El análisis reveló que, a pesar de mostrar signos de envejecimiento biológico, Branyas poseía diversos factores protectores contra las enfermedades comunes de la vejez. Su ADN mostraba variantes genéticas que la protegían frente a enfermedades cardiovasculares y demencia. Además, presentaba niveles elevados de colesterol "bueno" y bajos de colesterol "malo", junto con una baja inflamación corporal, lo que podría haber reducido su riesgo de padecer enfermedades crónicas como la diabetes, la obesidad y los infartos.
El Papel de la Bifidobacterium
Los investigadores plantearon la hipótesis de que la baja inflamación de Branyas podría estar relacionada con un microbioma intestinal más joven. Específicamente, se observaron niveles inusualmente altos de Bifidobacterium, una bacteria beneficiosa cuya presencia tiende a disminuir con la edad. Esta bacteria juega un papel fundamental en la lucha contra la inflamación, protege la barrera intestinal y descompone la fibra dietética para producir ácidos grasos de cadena corta. Estos efectos son vitales para mantener la salud inmunitaria y metabólica, así como para reducir el pH intestinal, lo que ayuda a inhibir el crecimiento de patógenos.

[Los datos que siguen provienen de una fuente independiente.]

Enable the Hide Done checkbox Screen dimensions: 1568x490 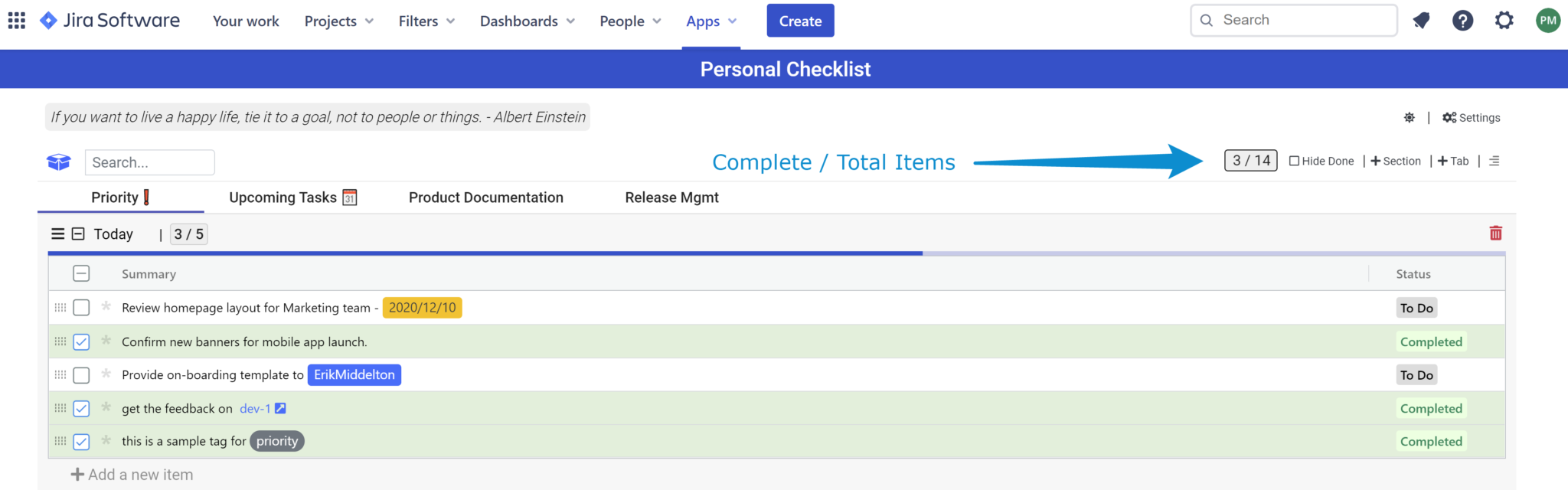click(x=1294, y=162)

El Consumo de Yogur y sus Posibles Beneficios
Un hallazgo particularmente interesante fue el hecho de que Branyas consumiera tres yogures al día durante las dos últimas décadas de su vida. Los científicos sugieren que este hábito alimenticio podría contribuir a explicar sus elevados niveles de Bifidobacterium. Si bien su predisposición genética, proporcionada por sus padres, fue un factor importante, Branyas también adoptó hábitos de vida saludables que probablemente influyeron en su longevidad.
La microbiota intestinal | AFP
La Interconexión del Microbioma y la Salud General
Los científicos continúan desentrañando las complejas interacciones entre el microbioma intestinal y otros sistemas del cuerpo, como el cerebro, el sistema inmunitario, el sistema cardiovascular y el aparato digestivo. Estas interacciones son clave para atenuar los cambios asociados al envejecimiento y favorecer una longevidad excepcional. Los hallazgos sugieren que el envejecimiento no tiene por qué ir necesariamente acompañado de enfermedad.

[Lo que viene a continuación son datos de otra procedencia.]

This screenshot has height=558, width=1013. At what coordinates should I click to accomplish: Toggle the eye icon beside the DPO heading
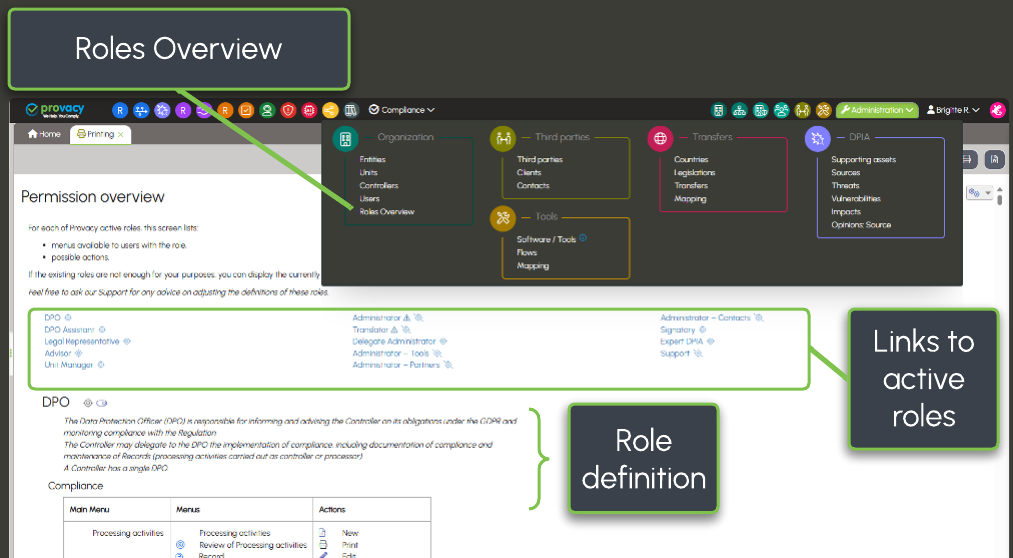[x=87, y=403]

Aunque no podemos influir en nuestra herencia genética ni existe una única fórmula mágica para alcanzar una vida excepcionalmente larga, este estudio resalta numerosas acciones que podemos emprender para envejecer de manera más saludable. El estilo de vida y la alimentación emergen como componentes centrales en la búsqueda de una "fuente de la juventud".

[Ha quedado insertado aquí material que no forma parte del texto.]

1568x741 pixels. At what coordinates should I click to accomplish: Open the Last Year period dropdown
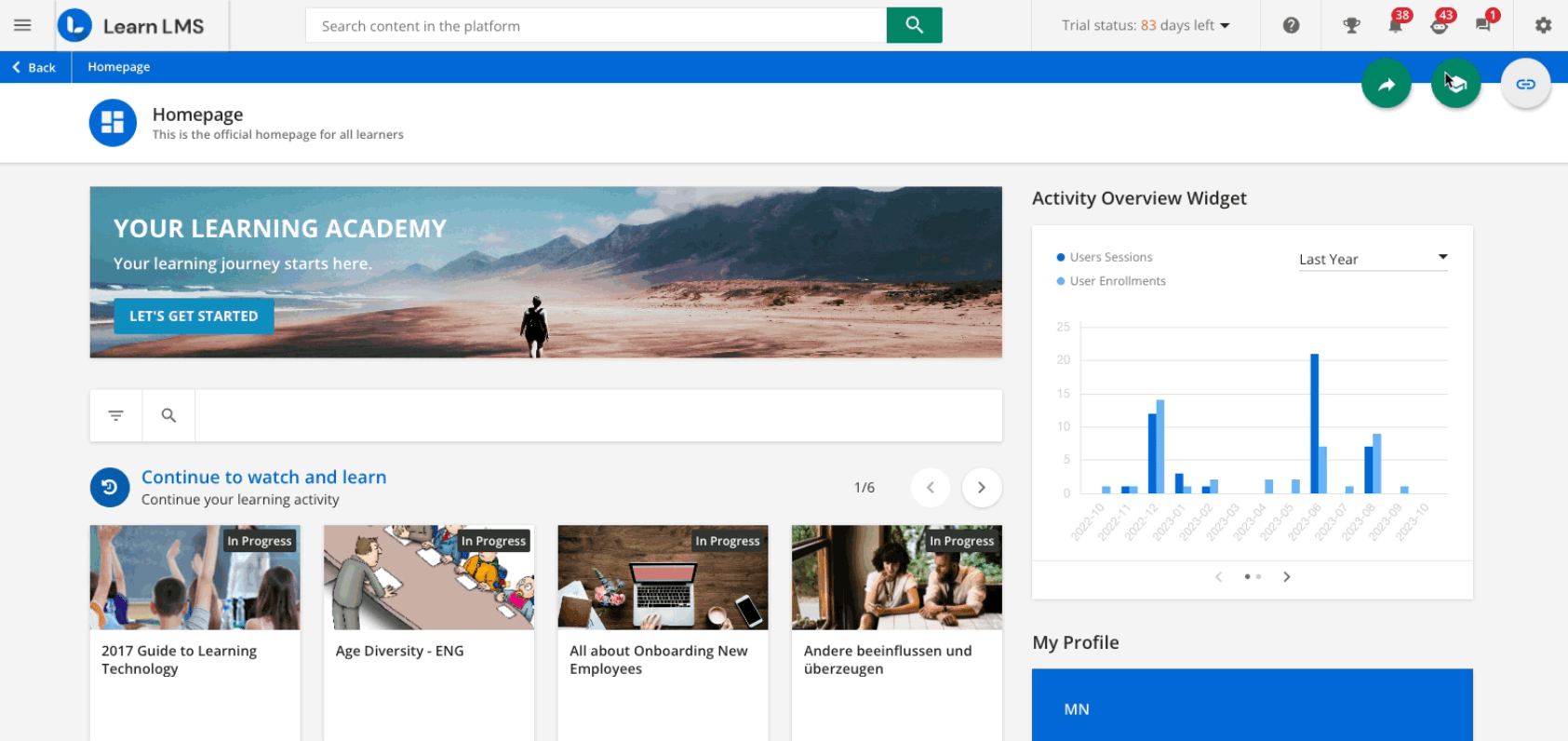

Estudios recientes también han revelado la existencia de un diálogo biológico entre los riñones y las bacterias intestinales, una conexión que los científicos denominan eje intestino-riñón. Las Guías Alimentarias para los estadounidenses para el periodo 2025-2030 reconocen cada vez más el papel crucial del microbioma en la salud general. Es importante mencionar que el estreñimiento crónico, una condición que afecta a aproximadamente uno de cada diez adultos a nivel mundial, también está relacionado con la salud del microbioma intestinal.